In the material below, the lines containing the word "agent" are required; copy each of them.

:: MATERIALS PROVIDED ::
----
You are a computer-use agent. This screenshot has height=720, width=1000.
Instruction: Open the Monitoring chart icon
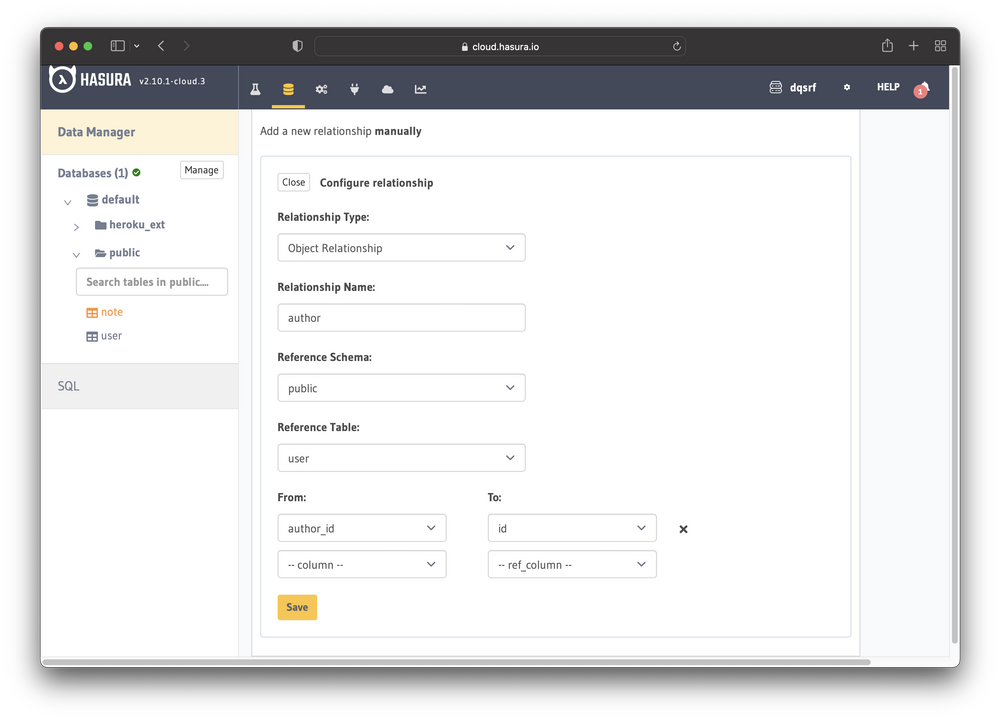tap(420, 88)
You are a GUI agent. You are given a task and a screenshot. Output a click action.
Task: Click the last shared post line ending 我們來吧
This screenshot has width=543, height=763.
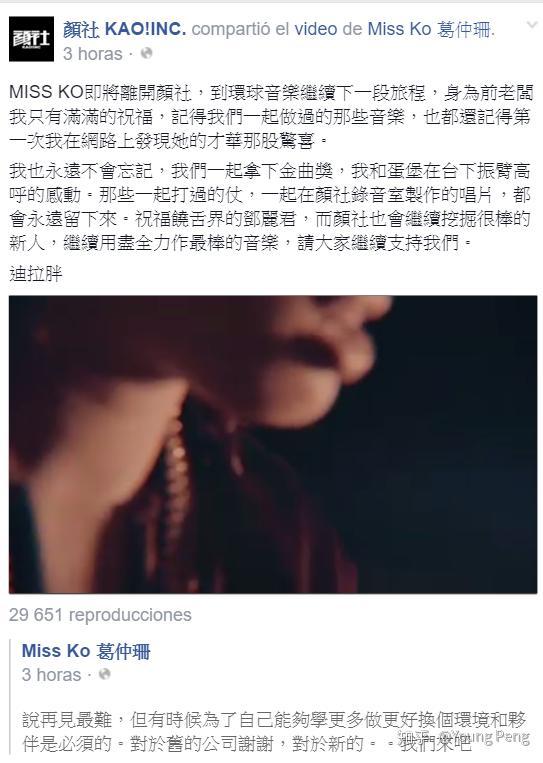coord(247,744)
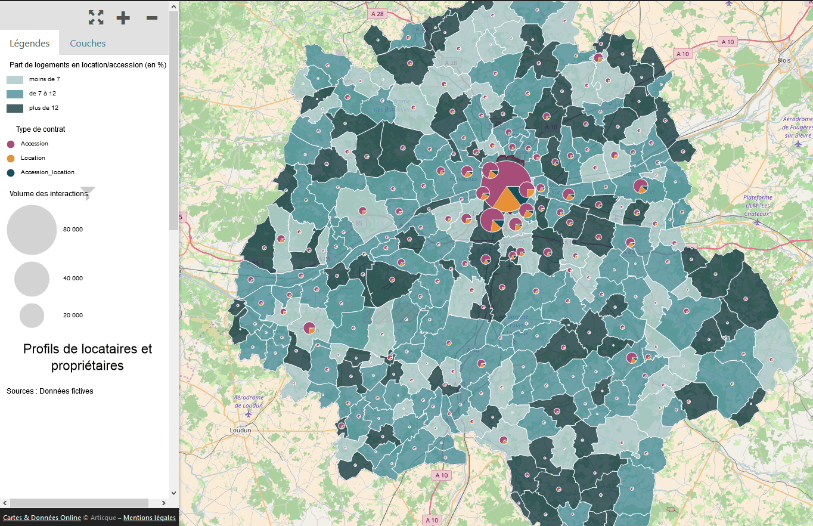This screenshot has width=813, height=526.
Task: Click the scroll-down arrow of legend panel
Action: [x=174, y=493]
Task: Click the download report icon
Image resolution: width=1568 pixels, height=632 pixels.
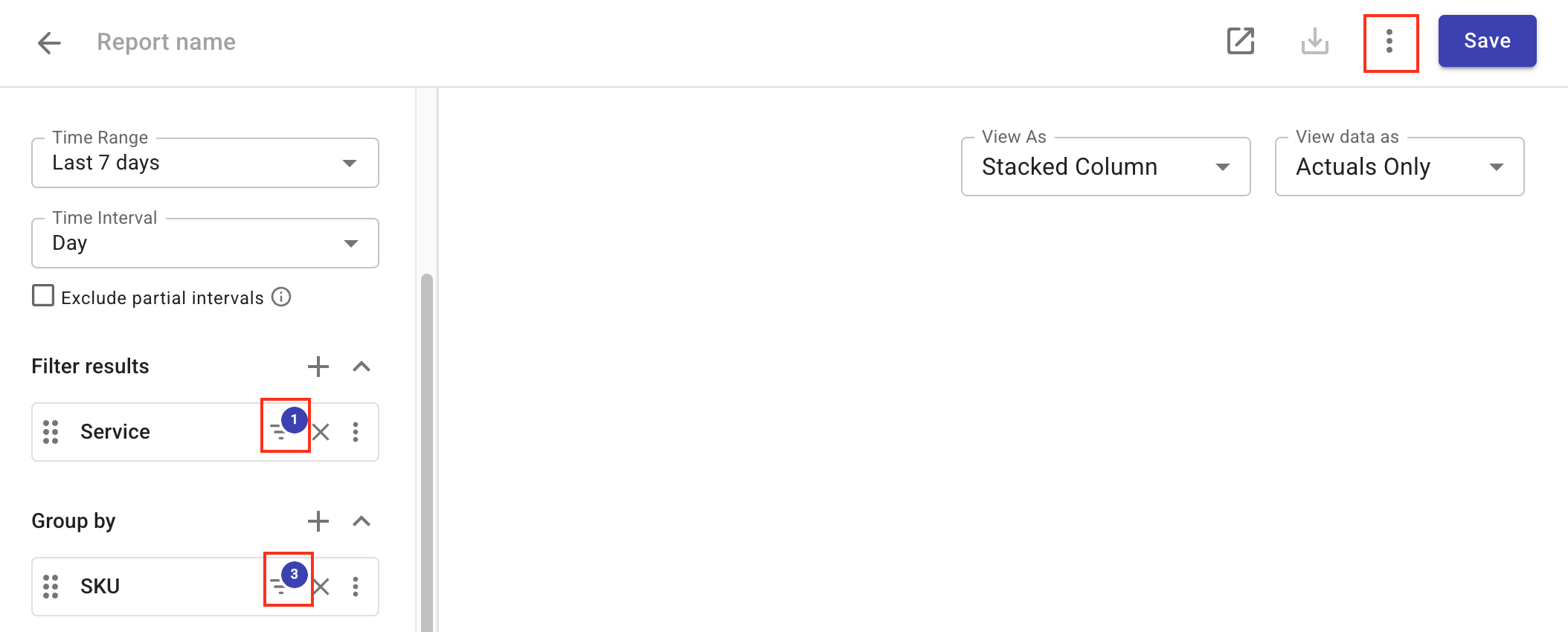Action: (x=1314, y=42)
----
:: EXERCISE ANSWER ::
You are a computer-use agent. This screenshot has height=720, width=1000.
You are a GUI agent. You are given a task and a screenshot. Output a click action.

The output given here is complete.